Daisy Bateman (born 20 February 2000) is an Australian rules footballer playing for the Western Bulldogs in the AFL Women's competition (AFLW). She has previously played for North Melbourne.

Early career
Prior to her draft year, Bateman played with Collingwood in the VFL Women's competition and with the Oakleigh Chargers in the TAC Cup Girls competition. She earned selection in the TAC Cup Girls Team of the Year and was named All-Australian for her performances at the 2018 AFL Women's Under 18 Championships.
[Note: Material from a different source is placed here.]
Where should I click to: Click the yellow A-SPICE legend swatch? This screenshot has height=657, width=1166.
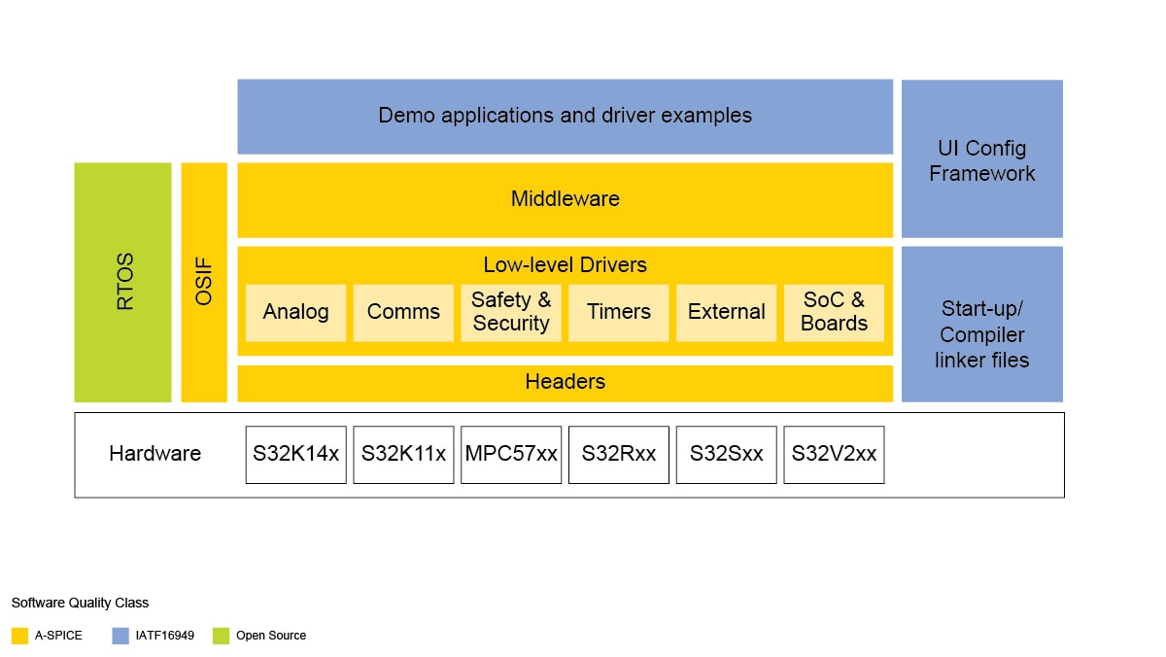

It was revealed she signed on with the club for one more season on 17 June 2021, tying her to the club until the end of 2022.

AFLW career
Bateman was drafted by North Melbourne with the club's first selection and the 25th pick overall in the 2018 AFL Women's draft. She made her debut in the club's inaugural match, a 36-point victory over  at North Hobart Oval in the opening round of the 2019 season.
In June 2022, Bateman was traded to Western Bulldogs.

Personal life
She grew up in Melbourne’s eastern suburbs and attended Methodist Ladies' College, Melbourne.

References

External links 

2000 births
Living people
North Melbourne Football Club (AFLW) players
Australian rules footballers from Victoria (Australia)
Oakleigh Chargers players (NAB League Girls)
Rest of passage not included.